Pre-change Parameter Known

When you know the pre-change mean, provide it via theta0 (this will give more power to detect changes more quickly!):

set.seed(45)
theta0 <- 0
Y <- c(rnorm(1000, mean = theta0), rnorm(500, mean = theta0 - 1))

# With known pre-change parameter
res_known <- focus_offline(Y, threshold = Inf, type = "univariate", 
                           family = "gaussian", theta0 = theta0)

# Compare with unknown case
res_unknown <- focus_offline(Y, threshold = Inf, type = "univariate", 
                             family = "gaussian")

# Plot comparison
par(mfrow = c(1, 2))
plot(res_known$stat, type = "l", main = "Known θ₀ = 0",
     xlab = "Time", ylab = "Statistic", lwd = 2, ylim = range(c(res_known$stat, res_unknown$stat)))
abline(v = 1000, col = "green", lty = 3, lwd = 2)
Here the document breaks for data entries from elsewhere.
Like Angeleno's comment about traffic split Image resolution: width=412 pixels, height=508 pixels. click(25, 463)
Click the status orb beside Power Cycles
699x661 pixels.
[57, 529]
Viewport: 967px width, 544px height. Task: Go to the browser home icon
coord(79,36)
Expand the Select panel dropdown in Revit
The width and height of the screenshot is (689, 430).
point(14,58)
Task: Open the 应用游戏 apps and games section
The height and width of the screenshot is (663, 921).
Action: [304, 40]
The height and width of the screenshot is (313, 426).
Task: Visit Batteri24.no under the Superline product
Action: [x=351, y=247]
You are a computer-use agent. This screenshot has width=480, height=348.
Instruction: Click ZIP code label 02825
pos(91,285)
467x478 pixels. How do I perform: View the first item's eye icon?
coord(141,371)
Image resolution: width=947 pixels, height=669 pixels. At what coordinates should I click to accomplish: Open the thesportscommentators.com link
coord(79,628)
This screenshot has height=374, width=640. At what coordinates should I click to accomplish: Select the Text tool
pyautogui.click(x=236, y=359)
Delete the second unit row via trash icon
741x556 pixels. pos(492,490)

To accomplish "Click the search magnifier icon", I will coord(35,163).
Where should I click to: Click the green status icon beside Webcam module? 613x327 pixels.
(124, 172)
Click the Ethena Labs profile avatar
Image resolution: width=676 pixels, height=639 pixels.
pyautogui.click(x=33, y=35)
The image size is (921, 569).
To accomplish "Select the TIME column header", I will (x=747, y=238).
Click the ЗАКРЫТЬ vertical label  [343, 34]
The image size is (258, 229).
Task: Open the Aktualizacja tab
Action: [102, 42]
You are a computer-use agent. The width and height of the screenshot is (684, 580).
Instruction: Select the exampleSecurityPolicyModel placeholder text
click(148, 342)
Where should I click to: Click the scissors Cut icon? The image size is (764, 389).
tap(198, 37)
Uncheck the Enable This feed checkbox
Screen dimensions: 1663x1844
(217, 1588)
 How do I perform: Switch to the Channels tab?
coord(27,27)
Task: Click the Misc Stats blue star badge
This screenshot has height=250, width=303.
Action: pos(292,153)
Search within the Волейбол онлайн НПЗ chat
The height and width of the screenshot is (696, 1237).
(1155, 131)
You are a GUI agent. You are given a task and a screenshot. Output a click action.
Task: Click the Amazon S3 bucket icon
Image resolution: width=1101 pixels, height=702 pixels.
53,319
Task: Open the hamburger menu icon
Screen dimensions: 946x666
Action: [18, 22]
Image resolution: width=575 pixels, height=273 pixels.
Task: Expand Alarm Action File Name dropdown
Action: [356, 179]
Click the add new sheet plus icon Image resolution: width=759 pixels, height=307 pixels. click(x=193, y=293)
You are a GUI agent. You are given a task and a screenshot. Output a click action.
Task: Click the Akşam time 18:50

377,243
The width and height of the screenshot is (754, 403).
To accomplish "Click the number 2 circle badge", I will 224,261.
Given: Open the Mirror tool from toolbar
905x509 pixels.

plot(res_unknown$stat, type = "l", main = "Unknown θ₀",
     xlab = "Time", ylab = "Statistic", lwd = 2, ylim = range(c(res_known$stat, res_unknown$stat)))
abline(v = 1000, col = "green", lty = 3, lwd = 2)

par(mfrow = c(1, 1))

One-sided Detection

Detect only increases (right-sided) or decreases (left-sided):

set.seed(789)
Y_increase <- c(rnorm(800, mean = 0), rnorm(400, mean = 1.5))

# Right-sided: detect only increases
res_right <- focus_offline(Y_increase, threshold = 30, 
                           type = "univariate_one_sided", 
                           family = "gaussian", side = "right")

cat("Right-sided detection at:", res_right$detection_time, "\n")
Right-sided detection at: 816 
# Left-sided: detect only decreases (won't detect in this data)
res_left <- focus_offline(Y_increase, threshold = 30, 
                          type = "univariate_one_sided", 
                          family = "gaussian", side = "left")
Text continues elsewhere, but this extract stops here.